I think it has become abundantly clear that Node.js and how it deals with dependencies is flawed and has become a total liability now.
On October 22, 2021, a popular Npm package was hijacked and exposed to anyone who downloaded it to a password harvester and cryptocurrency miner for 4 hours. This package is called UA-Parser.js.
There is a good chance you might not have even heard of this. However, this package is downloaded almost 8 million times per week. Allegedly some large companies like Amazon, Facebook and Google are using this package.
Thanks to the work of the community and numerous partners, the issue was resolved in four hours. In a GitHub advisory, they detailed multiple versions of the rogue package that were created.
It would seem that these kinds of malware attacks are becoming increasingly common. Sonatype identified some rogue packages in their research, and Npm subsequently removed them within hours. In other research by Sonatype, they also revealed software supply chain attacks are up 650%.
It sounds confusing if you’re not familiar with the broken way in which Npm deals with dependencies. The issue with Node.js is that when you install a dependency, you’re not only installing that dependency but possibly hundreds of other dependencies that dependency requires. You might recall the Left Pad incident (not an attack) where the author just shut the dependency down, and it broke a heap of apps and packages.
In this article, the author details how Node.js can be attacked with minimal effort. In research from 2019, it turns out you would only need to hack 20 accounts to control half of the Npm ecosystem. It’s chilling, it’s sickening, and people should be angrier about this than they are. How did we become so dependent on a fragile ecosystem prone to malware and other types of attacks?
The solution already exists, and it’s staring at you right in the face (it’s in the title, after all).
In quite a famous talk in tech circles, Ryan Dahl introduced the world to Deno in a talk titled, “10 things I regret about Node.js.”
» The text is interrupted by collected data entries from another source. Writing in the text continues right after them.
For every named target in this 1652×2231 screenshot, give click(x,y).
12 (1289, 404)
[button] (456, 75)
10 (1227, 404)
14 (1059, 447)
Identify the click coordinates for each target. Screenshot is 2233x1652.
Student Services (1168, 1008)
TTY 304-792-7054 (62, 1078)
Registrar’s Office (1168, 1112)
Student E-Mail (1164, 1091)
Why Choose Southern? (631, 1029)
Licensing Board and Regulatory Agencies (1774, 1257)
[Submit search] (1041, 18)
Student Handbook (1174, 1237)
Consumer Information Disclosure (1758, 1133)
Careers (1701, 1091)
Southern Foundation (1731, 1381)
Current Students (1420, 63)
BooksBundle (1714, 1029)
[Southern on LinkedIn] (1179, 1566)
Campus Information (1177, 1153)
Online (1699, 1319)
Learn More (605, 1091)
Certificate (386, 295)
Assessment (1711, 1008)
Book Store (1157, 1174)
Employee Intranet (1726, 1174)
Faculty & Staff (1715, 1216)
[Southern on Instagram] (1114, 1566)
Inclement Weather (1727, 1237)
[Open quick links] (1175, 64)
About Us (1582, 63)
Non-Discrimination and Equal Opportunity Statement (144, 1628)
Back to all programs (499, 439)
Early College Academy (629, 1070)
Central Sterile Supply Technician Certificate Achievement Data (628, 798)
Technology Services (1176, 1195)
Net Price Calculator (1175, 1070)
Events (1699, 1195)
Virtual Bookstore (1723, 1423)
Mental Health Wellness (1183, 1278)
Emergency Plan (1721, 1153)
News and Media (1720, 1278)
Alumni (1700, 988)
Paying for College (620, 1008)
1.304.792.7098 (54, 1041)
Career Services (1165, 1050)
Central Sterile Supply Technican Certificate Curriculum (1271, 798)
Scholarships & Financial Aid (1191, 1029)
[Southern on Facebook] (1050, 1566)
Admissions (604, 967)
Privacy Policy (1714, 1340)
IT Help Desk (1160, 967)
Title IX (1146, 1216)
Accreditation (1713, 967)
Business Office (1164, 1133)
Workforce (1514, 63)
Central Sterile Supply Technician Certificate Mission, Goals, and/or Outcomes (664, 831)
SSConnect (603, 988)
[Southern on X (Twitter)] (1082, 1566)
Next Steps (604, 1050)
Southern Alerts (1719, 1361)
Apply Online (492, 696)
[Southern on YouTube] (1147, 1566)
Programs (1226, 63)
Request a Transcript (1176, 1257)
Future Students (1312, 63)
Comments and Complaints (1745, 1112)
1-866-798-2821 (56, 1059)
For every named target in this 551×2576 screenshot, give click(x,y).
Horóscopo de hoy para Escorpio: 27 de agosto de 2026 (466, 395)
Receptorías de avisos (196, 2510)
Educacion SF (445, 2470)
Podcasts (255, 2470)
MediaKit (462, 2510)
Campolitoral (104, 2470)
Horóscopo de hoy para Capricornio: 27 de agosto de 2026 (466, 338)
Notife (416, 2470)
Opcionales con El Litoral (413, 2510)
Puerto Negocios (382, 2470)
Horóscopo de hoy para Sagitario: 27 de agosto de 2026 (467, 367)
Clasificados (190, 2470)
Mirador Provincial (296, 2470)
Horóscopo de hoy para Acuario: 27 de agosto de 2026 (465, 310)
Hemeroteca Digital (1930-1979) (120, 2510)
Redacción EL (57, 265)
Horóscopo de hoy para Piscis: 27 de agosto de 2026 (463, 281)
I am ignoring the obvious points about
package.json and how comically large the
node_modules directory can get, Ryan talks about the security of Node.js. The fact that it is not sandboxed by nature is one such problem. Although, I feel developers haven’t adequately considered this downside of Node.js.
I want to point out that I am only currently exploring Deno for my projects. I still primarily use Node.js because the front-end ecosystem has become highly dependent on it. Bundlers like Webpack rely on Node.js to function, and by extension, Node packages.
I would love to see the front-end ecosystem embrace Deno, but to my knowledge, nobody has even tried to do that yet. Node.js has become the Java of the front-end world. It’s just expected that it’s there.
The lack of sandboxing and security features is why these rogue Npm package attacks are so effective. They have full access to everything. The entire environment is up for grabs. It sounds insane saying it out loud, but Node.js provides so much power out of the box and doesn’t stand in your way.
Deno has yet to fully take off, despite releasing a stable 1.0 release in May 2020, because developers in the Node ecosystem are too heavily invested in Node.js. We also have a chicken and egg problem. A lot of the packages in the Node.js world are not available for Deno (yet). I bet developers would flock to Deno if it supported Npm’s insecure package management.
While Deno might not be entirely on par with Node.js in every facet of performance, it’s more than good enough to start using. We have a real problem in the ecosystem. Node.js cannot be trusted. That’s just an honest fact. It has become a liability.
I am also not saying that Deno is bulletproof and doesn’t have security holes that hackers could exploit of its own. The issue with Node.js isn’t Node itself; it’s the Node Package Manager. A centralised point of attack that has widespread influence and control over the Node ecosystem.
Imagine if there was only one bank for the entire world? Instead of your credit unions and larger banks, it was one centralised bank that held everyone’s money. That sounds like a bad idea. But it is precisely what Npm is. It’s a centralised bank for Node packages.
While the attacks haven’t resulted in catastrophic consequences just yet, I do believe it is only a matter of time before we see an Npm attack that causes some severe fallout. It just seems far too easy to compromise the account of a maintainer and then take control of their packages.
Can you imagine if the attackers found a way to infiltrate the systems of big tech companies through the UA-Parser attack? Imagine if Google or Facebook had their systems penetrated on a deep level, even if only for four hours, that’s enough time to cause some damage.
Or, here is another scenario to think about. What if a hacker infiltrates the Npm organisation itself?
On paper, they look like a highly qualified candidate. In the shadows, they’re working for a hacker group or government entity with the intent to attack the ecosystem from the inside out. It might sound far fetched, but if you wanted to compromise a large part of the web ecosystem, is it that far fetched?
Is it any wonder there is so much buzz around Web 3.0 and decentralisation? Time and time again, we keep being reminded why centralisation is terrible and dangerous.